**Task instructions:**
Set down all of the lines below exactly as they are given.

**Stored records:**

....................

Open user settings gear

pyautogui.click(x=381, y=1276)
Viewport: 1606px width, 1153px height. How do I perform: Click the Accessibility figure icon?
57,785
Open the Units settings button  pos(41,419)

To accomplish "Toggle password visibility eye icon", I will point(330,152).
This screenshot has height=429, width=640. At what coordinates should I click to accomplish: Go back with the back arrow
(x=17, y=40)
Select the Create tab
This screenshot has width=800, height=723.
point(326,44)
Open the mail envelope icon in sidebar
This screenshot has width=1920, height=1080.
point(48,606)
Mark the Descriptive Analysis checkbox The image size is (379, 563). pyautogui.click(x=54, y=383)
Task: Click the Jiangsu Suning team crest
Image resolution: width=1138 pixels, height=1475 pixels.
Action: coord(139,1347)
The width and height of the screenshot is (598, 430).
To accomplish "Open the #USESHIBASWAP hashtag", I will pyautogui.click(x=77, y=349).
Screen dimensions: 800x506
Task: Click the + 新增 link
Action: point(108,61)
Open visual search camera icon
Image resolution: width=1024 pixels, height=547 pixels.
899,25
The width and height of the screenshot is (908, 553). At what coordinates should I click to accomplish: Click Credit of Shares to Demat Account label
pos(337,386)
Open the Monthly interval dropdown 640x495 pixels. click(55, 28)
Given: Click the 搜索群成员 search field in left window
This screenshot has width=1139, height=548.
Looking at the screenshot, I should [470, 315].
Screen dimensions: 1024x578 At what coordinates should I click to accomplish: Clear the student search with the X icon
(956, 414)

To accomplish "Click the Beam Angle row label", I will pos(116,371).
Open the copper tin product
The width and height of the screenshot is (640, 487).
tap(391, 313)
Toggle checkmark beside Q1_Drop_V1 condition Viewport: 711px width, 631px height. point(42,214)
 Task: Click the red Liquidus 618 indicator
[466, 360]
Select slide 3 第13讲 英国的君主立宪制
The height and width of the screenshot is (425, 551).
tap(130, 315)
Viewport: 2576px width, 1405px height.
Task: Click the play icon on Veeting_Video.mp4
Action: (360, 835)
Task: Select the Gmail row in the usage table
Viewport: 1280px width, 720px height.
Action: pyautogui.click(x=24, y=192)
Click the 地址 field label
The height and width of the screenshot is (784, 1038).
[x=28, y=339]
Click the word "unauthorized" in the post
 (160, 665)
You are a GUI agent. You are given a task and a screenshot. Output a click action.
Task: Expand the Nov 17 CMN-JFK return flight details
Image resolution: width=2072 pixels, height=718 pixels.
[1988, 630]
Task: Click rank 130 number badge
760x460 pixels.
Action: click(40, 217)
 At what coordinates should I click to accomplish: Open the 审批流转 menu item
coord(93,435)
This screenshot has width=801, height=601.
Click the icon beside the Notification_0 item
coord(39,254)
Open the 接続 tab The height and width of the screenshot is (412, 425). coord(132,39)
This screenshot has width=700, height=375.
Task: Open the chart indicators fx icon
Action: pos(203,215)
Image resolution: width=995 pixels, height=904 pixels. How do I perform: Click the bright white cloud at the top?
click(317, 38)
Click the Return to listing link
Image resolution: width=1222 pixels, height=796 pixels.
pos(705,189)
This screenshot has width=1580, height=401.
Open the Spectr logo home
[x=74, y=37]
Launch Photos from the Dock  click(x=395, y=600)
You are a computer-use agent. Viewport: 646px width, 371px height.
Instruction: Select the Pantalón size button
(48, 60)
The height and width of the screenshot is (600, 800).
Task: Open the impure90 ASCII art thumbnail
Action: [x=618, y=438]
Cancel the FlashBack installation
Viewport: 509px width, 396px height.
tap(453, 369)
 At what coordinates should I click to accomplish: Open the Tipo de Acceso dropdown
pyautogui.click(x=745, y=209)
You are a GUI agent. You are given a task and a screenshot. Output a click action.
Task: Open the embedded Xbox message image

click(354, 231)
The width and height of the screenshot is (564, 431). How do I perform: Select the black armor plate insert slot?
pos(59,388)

....................

**Response to the task:**
Open user settings gear

pyautogui.click(x=381, y=1276)
Viewport: 1606px width, 1153px height. How do I perform: Click the Accessibility figure icon?
57,785
Open the Units settings button  pos(41,419)

To accomplish "Toggle password visibility eye icon", I will point(330,152).
This screenshot has height=429, width=640. At what coordinates should I click to accomplish: Go back with the back arrow
(x=17, y=40)
Select the Create tab
This screenshot has width=800, height=723.
point(326,44)
Open the mail envelope icon in sidebar
This screenshot has width=1920, height=1080.
point(48,606)
Mark the Descriptive Analysis checkbox The image size is (379, 563). pyautogui.click(x=54, y=383)
Task: Click the Jiangsu Suning team crest
Image resolution: width=1138 pixels, height=1475 pixels.
Action: coord(139,1347)
The width and height of the screenshot is (598, 430).
To accomplish "Open the #USESHIBASWAP hashtag", I will pyautogui.click(x=77, y=349).
Screen dimensions: 800x506
Task: Click the + 新增 link
Action: point(108,61)
Open visual search camera icon
Image resolution: width=1024 pixels, height=547 pixels.
899,25
The width and height of the screenshot is (908, 553). At what coordinates should I click to accomplish: Click Credit of Shares to Demat Account label
pos(337,386)
Open the Monthly interval dropdown 640x495 pixels. click(55, 28)
Given: Click the 搜索群成员 search field in left window
This screenshot has width=1139, height=548.
Looking at the screenshot, I should [470, 315].
Screen dimensions: 1024x578 At what coordinates should I click to accomplish: Clear the student search with the X icon
(956, 414)

To accomplish "Click the Beam Angle row label", I will pos(116,371).
Open the copper tin product
The width and height of the screenshot is (640, 487).
tap(391, 313)
Toggle checkmark beside Q1_Drop_V1 condition Viewport: 711px width, 631px height. point(42,214)
 Task: Click the red Liquidus 618 indicator
[466, 360]
Select slide 3 第13讲 英国的君主立宪制
The height and width of the screenshot is (425, 551).
tap(130, 315)
Viewport: 2576px width, 1405px height.
Task: Click the play icon on Veeting_Video.mp4
Action: (360, 835)
Task: Select the Gmail row in the usage table
Viewport: 1280px width, 720px height.
Action: pyautogui.click(x=24, y=192)
Click the 地址 field label
The height and width of the screenshot is (784, 1038).
[x=28, y=339]
Click the word "unauthorized" in the post
 (160, 665)
You are a GUI agent. You are given a task and a screenshot. Output a click action.
Task: Expand the Nov 17 CMN-JFK return flight details
Image resolution: width=2072 pixels, height=718 pixels.
[1988, 630]
Task: Click rank 130 number badge
760x460 pixels.
Action: click(40, 217)
 At what coordinates should I click to accomplish: Open the 审批流转 menu item
coord(93,435)
This screenshot has width=801, height=601.
Click the icon beside the Notification_0 item
coord(39,254)
Open the 接続 tab The height and width of the screenshot is (412, 425). coord(132,39)
This screenshot has width=700, height=375.
Task: Open the chart indicators fx icon
Action: pos(203,215)
Image resolution: width=995 pixels, height=904 pixels. How do I perform: Click the bright white cloud at the top?
click(317, 38)
Click the Return to listing link
Image resolution: width=1222 pixels, height=796 pixels.
pos(705,189)
This screenshot has width=1580, height=401.
Open the Spectr logo home
[x=74, y=37]
Launch Photos from the Dock  click(x=395, y=600)
You are a computer-use agent. Viewport: 646px width, 371px height.
Instruction: Select the Pantalón size button
(48, 60)
The height and width of the screenshot is (600, 800).
Task: Open the impure90 ASCII art thumbnail
Action: [x=618, y=438]
Cancel the FlashBack installation
Viewport: 509px width, 396px height.
tap(453, 369)
 At what coordinates should I click to accomplish: Open the Tipo de Acceso dropdown
pyautogui.click(x=745, y=209)
You are a GUI agent. You are given a task and a screenshot. Output a click action.
Task: Open the embedded Xbox message image

click(354, 231)
The width and height of the screenshot is (564, 431). How do I perform: Select the black armor plate insert slot?
pos(59,388)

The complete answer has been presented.